March 19th, 2009|
West Erie County, DWCO Randy Leighton, WCO Brook Tolbert
Although there are few steelhead hanging around in the deeper pools, the chapter is pretty much closed for another spectacular steelhead season an end with the tribs giving way to plenty of suckers, bass, and a few catfish. Anglers are turning their focus to the Lake in search of trophy bass, lake trout and early season perch. Bass fishing has been good to excellent in the Bay and east of Presque Isle Bay off the old International Paper site. Tube jigs, blade baits and shiners fished in 25 to 40 feet of water along the shoreline has been productive. Bass have moved into the tribs and can be found in the deeper areas of lower Elk and Walnut Creeks. Remember, we are currently in the trophy bass season on Lake Erie, Presque Isle Bay and the tribs. The daily limit is one fish with a minimum size of 20". Regular bass season begins on June 13th for Lake Erie, Presque Isle Bay and the tribs when the limit goes to 4 fish per day with a minimum size of 15"

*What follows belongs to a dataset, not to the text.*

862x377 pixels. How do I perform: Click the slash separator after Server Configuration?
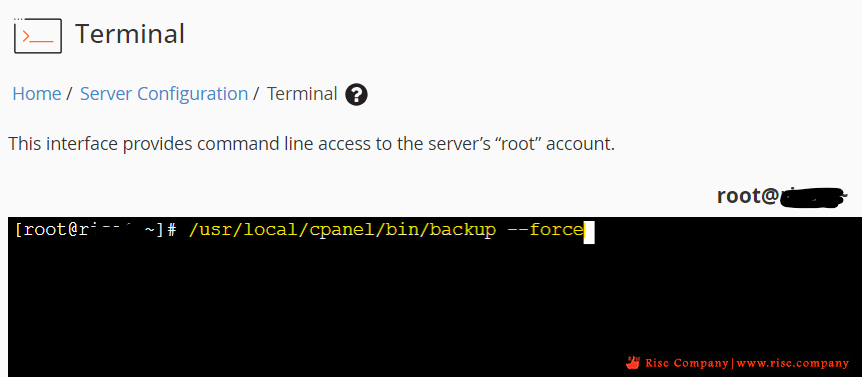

Lake Trout fishing has been good to excellent as evident with this weeks photos. Lunker Lake trout have been hitting out of the Northeast Marina. A number of perch are being picked up on calm days in 20 to 25 feet of water west of Walnut Creek, although reports have been hit or miss. There have also been a few unconfirmed reports of good perch fishing due north of the Conneaut, Ohio harbor.
Current Lake Erie water temperature is 57 degrees of Toledo, 51 degrees off Cleveland and 52 degrees off the Port of Erie.
Walnut Creek Access:
Many changes are underway at the Walnut Creek Access Area. A dramatic change in the traffic pattern is in process with new roadways, paving, and additional parking being added. As are most such projects, it should be a temporary inconvenience for a long term solution to the crowded launch conditions. Boaters will see changes in the launch ramps, most noticeably the end ramp walkways have been modified to make them as user friendly as the center walkways. Ramps have also been lengthened.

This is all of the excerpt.